Metadata-Version: 2.1
Name: kfac-jax
Version: 0.0.3
Summary: A Jax package for approximate curvature estimation and optimization using KFAC.
Home-page: https://github.com/deepmind/kfac-jax
Author: DeepMind
Author-email: kfac-jax-dev@google.com
License: Apache 2.0
Description: # KFAC-JAX - Second Order Optimization with Approximate Curvature in JAX
        
        [**Installation**](#installation)
        | [**Quickstart**](#quickstart)
        | [**Documentation**](https://kfac-jax.readthedocs.io/)
        | [**Examples**](https://github.com/deepmind/kfac-jax/tree/main/examples/)
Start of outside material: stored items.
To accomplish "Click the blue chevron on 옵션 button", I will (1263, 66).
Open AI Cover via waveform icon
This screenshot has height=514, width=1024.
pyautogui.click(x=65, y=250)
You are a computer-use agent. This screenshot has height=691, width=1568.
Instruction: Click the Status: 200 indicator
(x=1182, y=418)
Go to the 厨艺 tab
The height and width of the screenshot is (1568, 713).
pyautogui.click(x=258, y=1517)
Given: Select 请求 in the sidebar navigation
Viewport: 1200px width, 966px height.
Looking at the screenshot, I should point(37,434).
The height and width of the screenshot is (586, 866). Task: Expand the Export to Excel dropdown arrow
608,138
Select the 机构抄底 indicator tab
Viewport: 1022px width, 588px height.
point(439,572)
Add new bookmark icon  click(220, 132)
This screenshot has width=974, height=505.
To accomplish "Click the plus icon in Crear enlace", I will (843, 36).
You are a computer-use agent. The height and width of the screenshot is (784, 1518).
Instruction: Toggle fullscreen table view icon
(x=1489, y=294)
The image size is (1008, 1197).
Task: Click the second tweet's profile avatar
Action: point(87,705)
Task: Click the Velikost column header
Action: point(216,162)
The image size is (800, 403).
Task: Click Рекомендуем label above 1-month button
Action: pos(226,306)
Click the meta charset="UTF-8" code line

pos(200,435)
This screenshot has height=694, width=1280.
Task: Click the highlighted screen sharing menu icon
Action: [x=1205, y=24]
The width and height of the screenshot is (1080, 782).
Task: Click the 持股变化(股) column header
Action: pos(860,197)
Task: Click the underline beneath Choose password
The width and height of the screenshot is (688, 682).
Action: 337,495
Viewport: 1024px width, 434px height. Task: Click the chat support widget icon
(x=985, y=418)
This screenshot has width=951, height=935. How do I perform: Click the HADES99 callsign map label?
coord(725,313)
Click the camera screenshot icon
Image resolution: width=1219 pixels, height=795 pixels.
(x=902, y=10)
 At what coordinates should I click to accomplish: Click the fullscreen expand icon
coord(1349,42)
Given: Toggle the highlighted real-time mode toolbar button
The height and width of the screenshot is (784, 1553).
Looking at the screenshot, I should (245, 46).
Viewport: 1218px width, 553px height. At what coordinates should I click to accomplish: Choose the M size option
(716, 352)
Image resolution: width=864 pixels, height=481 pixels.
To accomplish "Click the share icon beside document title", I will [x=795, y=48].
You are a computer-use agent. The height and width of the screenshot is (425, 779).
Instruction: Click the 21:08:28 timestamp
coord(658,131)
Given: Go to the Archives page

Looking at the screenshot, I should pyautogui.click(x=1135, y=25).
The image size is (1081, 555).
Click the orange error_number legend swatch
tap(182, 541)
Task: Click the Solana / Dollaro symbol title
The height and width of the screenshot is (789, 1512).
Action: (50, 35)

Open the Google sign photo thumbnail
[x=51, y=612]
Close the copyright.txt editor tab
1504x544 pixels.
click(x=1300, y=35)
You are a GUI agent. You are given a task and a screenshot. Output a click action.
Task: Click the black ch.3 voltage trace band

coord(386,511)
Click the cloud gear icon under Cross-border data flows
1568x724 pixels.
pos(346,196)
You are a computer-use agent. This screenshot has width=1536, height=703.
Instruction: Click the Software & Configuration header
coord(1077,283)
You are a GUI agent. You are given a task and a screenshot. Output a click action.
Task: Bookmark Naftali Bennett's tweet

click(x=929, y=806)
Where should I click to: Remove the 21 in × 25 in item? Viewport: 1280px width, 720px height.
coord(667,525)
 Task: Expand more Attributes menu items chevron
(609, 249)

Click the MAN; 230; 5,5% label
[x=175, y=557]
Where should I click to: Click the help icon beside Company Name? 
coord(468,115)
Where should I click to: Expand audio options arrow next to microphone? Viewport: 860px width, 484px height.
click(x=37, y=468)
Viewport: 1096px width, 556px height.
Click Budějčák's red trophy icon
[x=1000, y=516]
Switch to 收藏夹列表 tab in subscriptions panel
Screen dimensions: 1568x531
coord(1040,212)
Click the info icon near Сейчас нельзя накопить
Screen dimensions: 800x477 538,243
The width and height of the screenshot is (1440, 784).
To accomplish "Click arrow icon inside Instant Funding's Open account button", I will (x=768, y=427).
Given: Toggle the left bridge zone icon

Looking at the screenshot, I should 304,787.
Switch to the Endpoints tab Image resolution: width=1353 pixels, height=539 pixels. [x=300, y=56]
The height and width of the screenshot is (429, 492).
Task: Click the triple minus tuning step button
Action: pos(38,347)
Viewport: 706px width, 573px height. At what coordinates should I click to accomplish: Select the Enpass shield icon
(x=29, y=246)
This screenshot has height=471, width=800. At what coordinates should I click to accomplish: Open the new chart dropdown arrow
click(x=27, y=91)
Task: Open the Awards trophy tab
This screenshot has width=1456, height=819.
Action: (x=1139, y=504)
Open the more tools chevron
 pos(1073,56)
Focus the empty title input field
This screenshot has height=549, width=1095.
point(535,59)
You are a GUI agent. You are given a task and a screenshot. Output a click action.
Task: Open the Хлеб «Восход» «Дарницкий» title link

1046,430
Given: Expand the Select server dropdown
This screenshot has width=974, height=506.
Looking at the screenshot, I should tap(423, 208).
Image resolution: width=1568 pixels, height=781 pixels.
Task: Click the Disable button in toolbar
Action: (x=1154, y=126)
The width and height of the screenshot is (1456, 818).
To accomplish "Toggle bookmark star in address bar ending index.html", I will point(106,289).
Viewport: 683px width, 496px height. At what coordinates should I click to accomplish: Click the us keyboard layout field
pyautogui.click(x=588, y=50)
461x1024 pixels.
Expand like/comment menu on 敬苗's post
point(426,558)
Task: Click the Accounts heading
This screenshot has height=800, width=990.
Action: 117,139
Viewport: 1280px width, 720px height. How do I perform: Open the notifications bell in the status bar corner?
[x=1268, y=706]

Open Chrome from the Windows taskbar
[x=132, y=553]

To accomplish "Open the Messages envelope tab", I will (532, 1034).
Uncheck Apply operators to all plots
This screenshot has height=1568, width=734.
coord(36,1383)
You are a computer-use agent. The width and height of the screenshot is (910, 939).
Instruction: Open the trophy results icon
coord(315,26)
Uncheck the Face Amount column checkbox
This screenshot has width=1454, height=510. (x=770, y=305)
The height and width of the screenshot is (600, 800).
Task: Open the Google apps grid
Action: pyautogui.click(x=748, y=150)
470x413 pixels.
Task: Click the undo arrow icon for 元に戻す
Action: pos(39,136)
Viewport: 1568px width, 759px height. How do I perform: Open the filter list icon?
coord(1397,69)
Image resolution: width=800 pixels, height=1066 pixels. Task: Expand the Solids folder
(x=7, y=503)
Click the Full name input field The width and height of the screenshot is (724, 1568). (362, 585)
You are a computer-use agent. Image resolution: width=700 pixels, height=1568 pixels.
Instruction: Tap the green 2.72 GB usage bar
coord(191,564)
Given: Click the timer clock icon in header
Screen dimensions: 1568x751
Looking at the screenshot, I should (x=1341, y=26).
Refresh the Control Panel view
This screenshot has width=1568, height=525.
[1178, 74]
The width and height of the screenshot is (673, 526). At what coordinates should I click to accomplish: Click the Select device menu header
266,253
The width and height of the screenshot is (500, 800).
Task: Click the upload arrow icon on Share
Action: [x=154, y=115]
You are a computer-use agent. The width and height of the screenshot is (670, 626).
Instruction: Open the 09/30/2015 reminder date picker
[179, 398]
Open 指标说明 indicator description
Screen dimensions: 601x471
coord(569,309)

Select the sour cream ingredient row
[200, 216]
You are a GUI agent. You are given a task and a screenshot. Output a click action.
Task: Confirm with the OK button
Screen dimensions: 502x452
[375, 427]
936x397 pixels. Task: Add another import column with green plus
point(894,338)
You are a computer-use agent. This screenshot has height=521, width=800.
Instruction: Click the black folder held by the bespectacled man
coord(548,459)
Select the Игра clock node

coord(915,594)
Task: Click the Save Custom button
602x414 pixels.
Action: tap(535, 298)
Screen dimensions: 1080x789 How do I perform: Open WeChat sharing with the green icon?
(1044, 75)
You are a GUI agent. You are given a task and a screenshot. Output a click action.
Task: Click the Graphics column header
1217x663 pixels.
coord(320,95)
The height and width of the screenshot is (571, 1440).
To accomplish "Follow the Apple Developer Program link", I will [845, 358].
        | [**Citing KFAC-JAX**](#citing-kfac-jax)
        
        ![CI status](https://github.com/deepmind/kfac-jax/workflows/ci/badge.svg)
        ![docs](https://readthedocs.org/projects/kfac-jax/badge/?version=latest)
        ![pypi](https://img.shields.io/pypi/v/kfac-jax)
        
        KFAC-JAX is a library built on top of [JAX] for second-order optimization of 
        neural networks and for computing scalable curvature approximations.
        The main goal of the library is to provide researchers with an easy-to-use 
        implementation of the [K-FAC] optimizer and curvature estimator.
        
        ## Installation<a id="installation"></a>
        
        KFAC-JAX is written in pure Python, but depends on C++ code via JAX.
        
        First, follow [these instructions](https://github.com/google/jax#installation)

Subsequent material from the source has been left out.